ASSIGNMENT: Reproduce only the lines that begin at the line with "1284x875 pixels. At" and run to the end of the entries; omit every picture.

ENTRIES SUPPLIED:
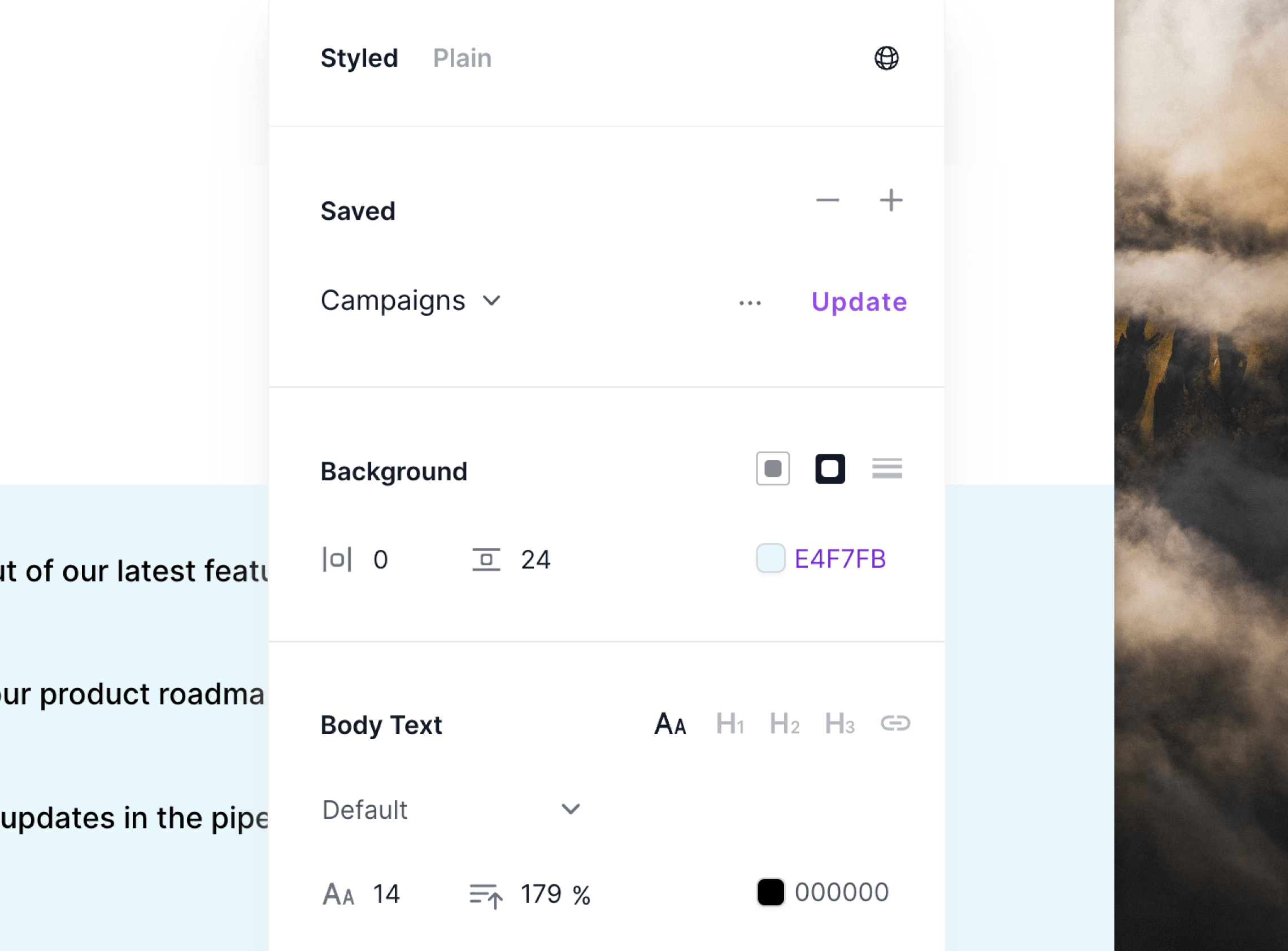The height and width of the screenshot is (951, 1288).
Task: Select the H2 heading style icon
Action: [785, 724]
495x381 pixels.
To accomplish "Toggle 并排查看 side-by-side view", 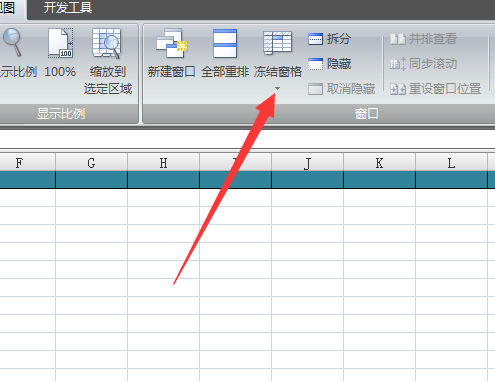I will [423, 39].
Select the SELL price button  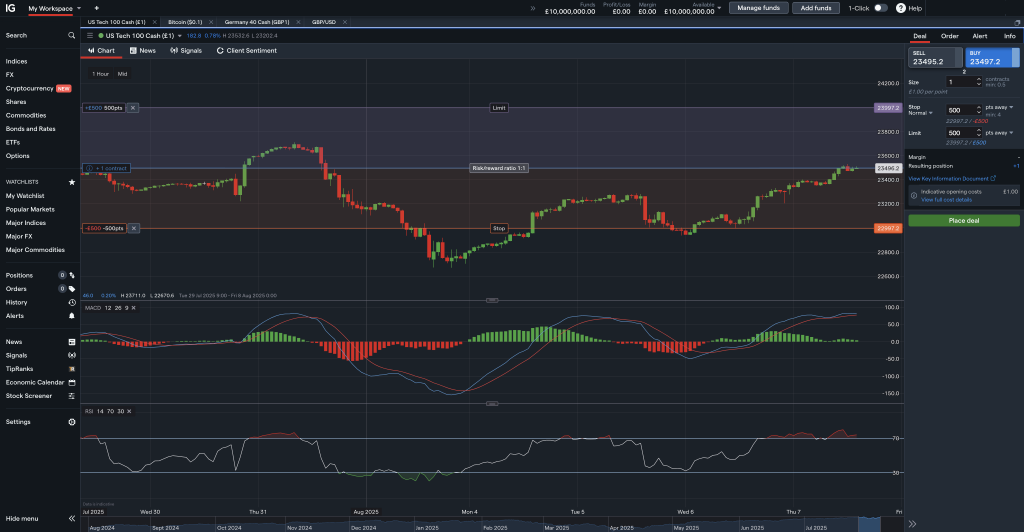[x=932, y=58]
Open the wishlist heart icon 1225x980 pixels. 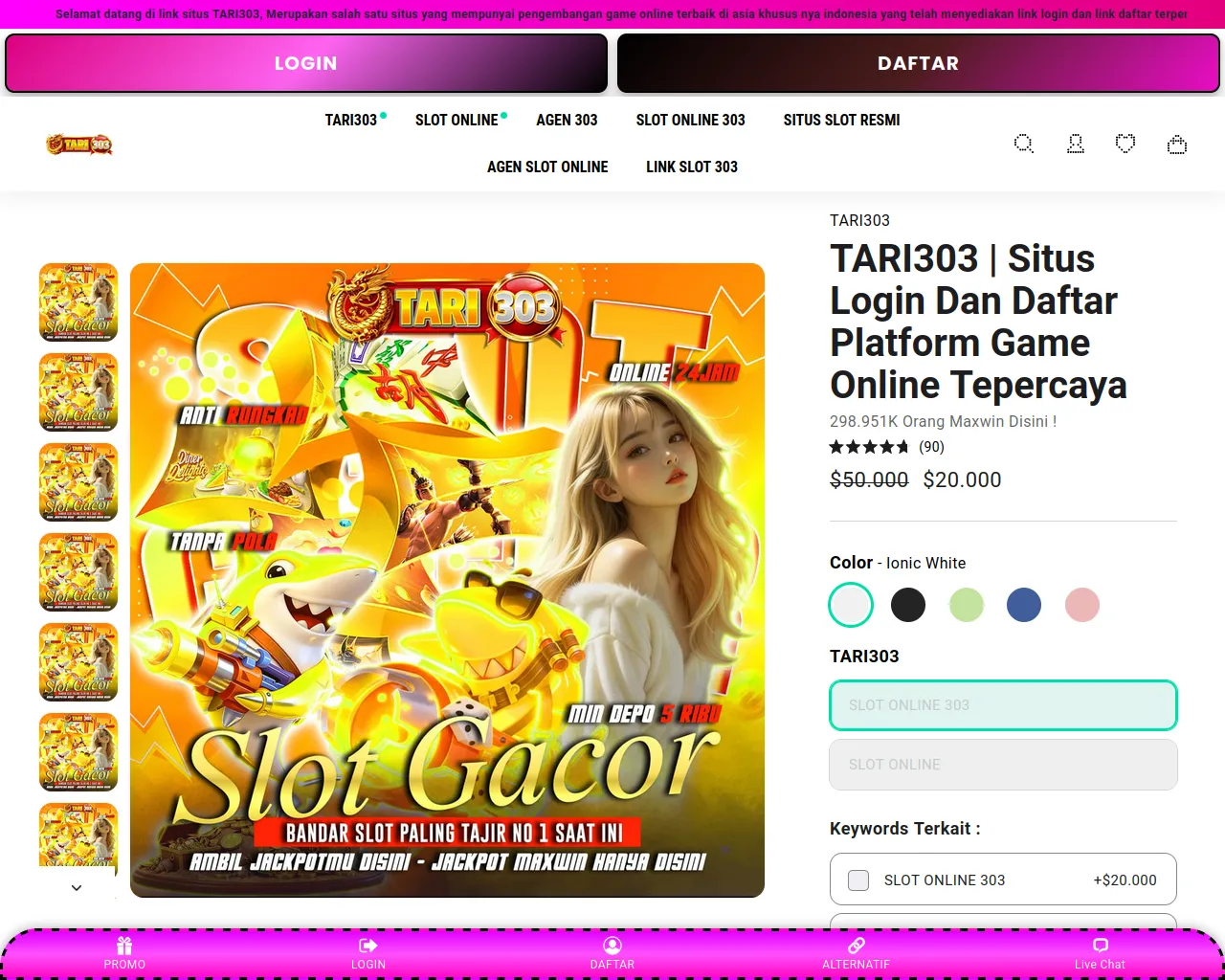click(x=1125, y=144)
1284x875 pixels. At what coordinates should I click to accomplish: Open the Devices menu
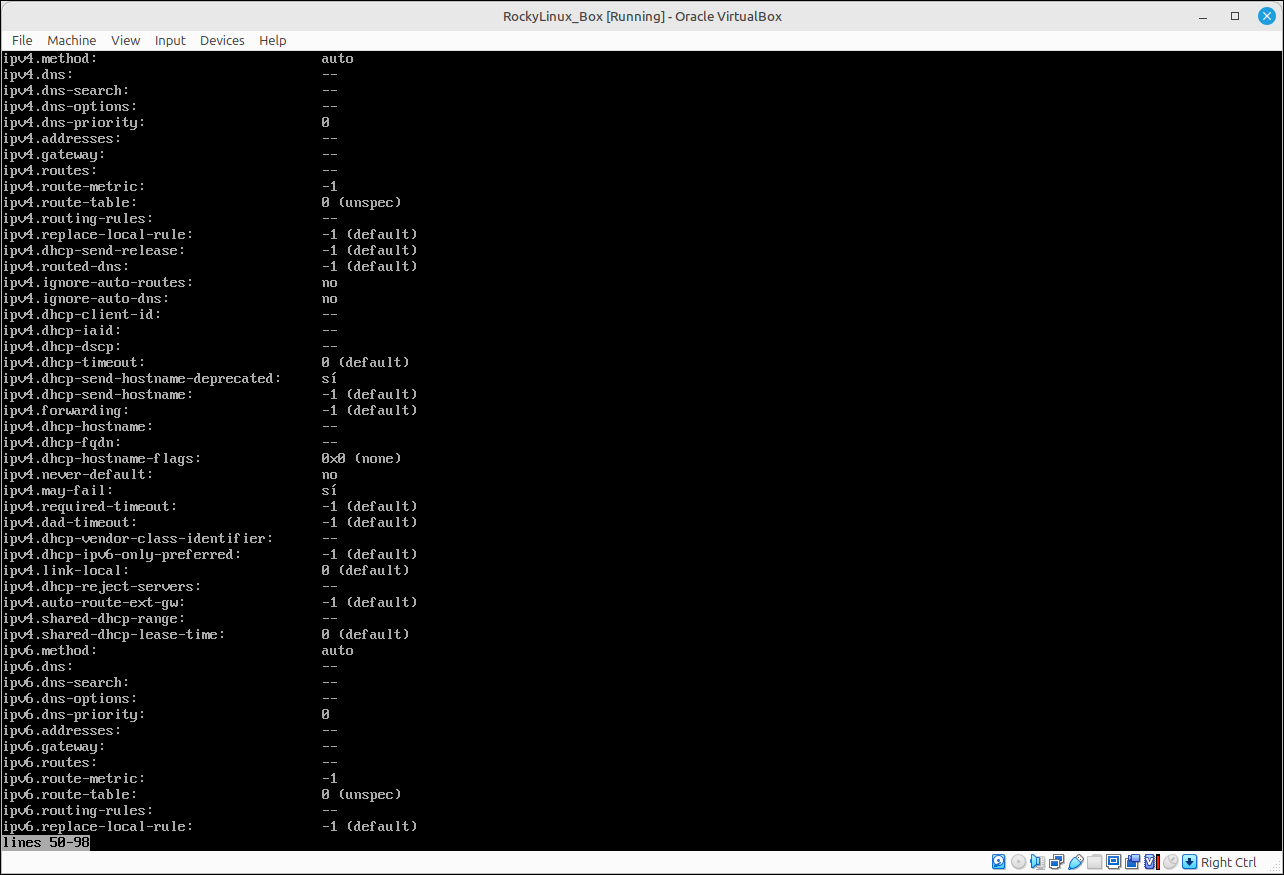click(x=222, y=40)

WRITTEN RESPONSE:
1284x875 pixels. At what coordinates should I click to accomplish: Open the Devices menu
click(x=222, y=40)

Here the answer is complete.